Je n’ai pas saisi dans ces moments-là ce qui se jouait, ce qui se transformait en moi. Je sentais bien que je recevais des invitations à laisser sur place quelques poids qui m’étaient devenus inutiles. Le déclic est venu d’une participante qui m’a fait un cadeau pour ce que je lui avais apporté pendant le stage … C’est à dire ? « Tu m’as montré ce qu’est un ancrage léger« . Oh, wouaw, j’ai accueilli ce terme avec plaisir et humilité tout en comprenant qu’il correspondait à ce que j’avais envie d’être et de transmettre : « Etre ancré, fidèle à mes valeurs et aux messages que je défends, tout en gardant l’âme légère et enthousiaste« .

C’est à mon retour en France, qui étrangement s’est très bien passé, que les choses se sont placées en moi. Les invitations que j’avais reçues en Thaïlande se manifestaient naturellement, sans effort : Ces 2 semaines m’avaient demandé de ralentir le rythme, de rester dans une énergie saine (pour moi et pour les autres). Etre capable d’accélérer le pas quand c’est nécessaire tout en gardant l’esprit détendu. Lâcher les attentes, ne plus chercher à convaincre, ne plus me laisser couper de la joie par des mots ou des situations qui m’auraient heurtées par le passé. Tout ça je le savais déjà, mon esprit et mon intellect l’avaient déjà lu et entendu … mais là, le corps et le coeur s’unifiaient pour me le faire vivre pleinement.

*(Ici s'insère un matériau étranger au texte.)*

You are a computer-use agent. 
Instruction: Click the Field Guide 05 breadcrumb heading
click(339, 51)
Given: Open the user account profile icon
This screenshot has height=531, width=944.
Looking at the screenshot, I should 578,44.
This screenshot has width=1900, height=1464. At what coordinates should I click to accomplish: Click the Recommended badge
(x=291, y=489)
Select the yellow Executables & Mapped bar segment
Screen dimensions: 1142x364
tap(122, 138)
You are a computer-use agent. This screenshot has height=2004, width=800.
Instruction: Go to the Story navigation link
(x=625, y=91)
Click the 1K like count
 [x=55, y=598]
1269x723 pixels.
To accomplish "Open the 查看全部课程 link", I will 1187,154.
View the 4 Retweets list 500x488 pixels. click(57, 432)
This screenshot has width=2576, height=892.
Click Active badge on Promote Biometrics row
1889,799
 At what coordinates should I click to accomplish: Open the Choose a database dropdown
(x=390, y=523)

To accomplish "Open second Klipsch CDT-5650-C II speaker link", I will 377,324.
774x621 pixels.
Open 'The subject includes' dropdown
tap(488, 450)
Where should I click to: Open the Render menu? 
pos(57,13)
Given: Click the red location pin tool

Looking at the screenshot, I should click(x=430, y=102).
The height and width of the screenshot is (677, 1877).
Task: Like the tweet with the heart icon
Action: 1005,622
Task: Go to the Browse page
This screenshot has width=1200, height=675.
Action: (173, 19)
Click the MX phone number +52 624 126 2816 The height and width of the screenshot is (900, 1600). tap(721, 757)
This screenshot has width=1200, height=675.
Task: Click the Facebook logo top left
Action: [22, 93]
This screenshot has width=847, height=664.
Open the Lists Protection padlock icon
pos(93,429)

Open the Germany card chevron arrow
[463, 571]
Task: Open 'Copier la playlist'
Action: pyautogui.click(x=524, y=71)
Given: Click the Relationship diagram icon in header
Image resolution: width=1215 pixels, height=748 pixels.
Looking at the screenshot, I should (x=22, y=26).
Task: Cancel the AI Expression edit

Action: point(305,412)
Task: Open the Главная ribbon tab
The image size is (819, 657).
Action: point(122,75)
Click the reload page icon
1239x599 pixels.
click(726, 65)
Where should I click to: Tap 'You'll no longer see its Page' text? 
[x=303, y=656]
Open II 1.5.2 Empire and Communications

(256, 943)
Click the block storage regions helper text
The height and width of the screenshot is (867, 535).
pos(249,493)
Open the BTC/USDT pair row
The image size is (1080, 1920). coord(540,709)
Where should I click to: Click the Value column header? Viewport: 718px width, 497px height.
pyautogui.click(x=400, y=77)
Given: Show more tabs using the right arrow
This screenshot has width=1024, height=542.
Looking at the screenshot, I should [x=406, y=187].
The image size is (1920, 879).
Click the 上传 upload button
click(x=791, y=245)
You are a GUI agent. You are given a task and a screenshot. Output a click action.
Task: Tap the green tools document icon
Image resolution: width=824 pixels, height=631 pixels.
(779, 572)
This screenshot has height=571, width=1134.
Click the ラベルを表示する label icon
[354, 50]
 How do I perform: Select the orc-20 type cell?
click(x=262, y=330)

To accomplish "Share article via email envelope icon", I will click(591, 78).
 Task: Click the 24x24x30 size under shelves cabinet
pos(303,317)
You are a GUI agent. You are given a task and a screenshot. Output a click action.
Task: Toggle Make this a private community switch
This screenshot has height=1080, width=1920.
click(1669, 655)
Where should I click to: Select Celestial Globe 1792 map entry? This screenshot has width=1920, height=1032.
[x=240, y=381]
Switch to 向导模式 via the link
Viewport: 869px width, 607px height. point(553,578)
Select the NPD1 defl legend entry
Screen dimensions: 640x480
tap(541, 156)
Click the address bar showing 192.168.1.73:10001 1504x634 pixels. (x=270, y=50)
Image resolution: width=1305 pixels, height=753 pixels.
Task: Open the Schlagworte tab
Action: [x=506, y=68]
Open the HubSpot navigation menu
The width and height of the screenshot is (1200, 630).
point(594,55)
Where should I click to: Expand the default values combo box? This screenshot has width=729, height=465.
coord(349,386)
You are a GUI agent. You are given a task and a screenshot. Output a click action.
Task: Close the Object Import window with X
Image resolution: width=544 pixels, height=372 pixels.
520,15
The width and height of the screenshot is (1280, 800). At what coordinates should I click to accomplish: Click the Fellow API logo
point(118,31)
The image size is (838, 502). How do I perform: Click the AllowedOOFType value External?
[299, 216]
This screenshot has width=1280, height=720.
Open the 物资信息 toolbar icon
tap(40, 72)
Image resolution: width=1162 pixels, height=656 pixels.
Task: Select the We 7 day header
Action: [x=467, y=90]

En rentrant, j’ai eu le besoin de lire énormément, j’avais besoin de me reconnecter à la beauté du monde. A travers François Cheng ou Anne Ancelin Shützenberger, ces anciens qui ont toute leur tête et qui ont, en plus, la sagesse et l’expérience de la vie et des relations humaines. Ces lectures, couplées à ce voyage m’ont dirigé vers quelque chose de rafraîchissant dans mes relations, quelque chose que j’ai envie de garder longtemps, très longtemps : Une qualité de présence … à soi et à l’autre.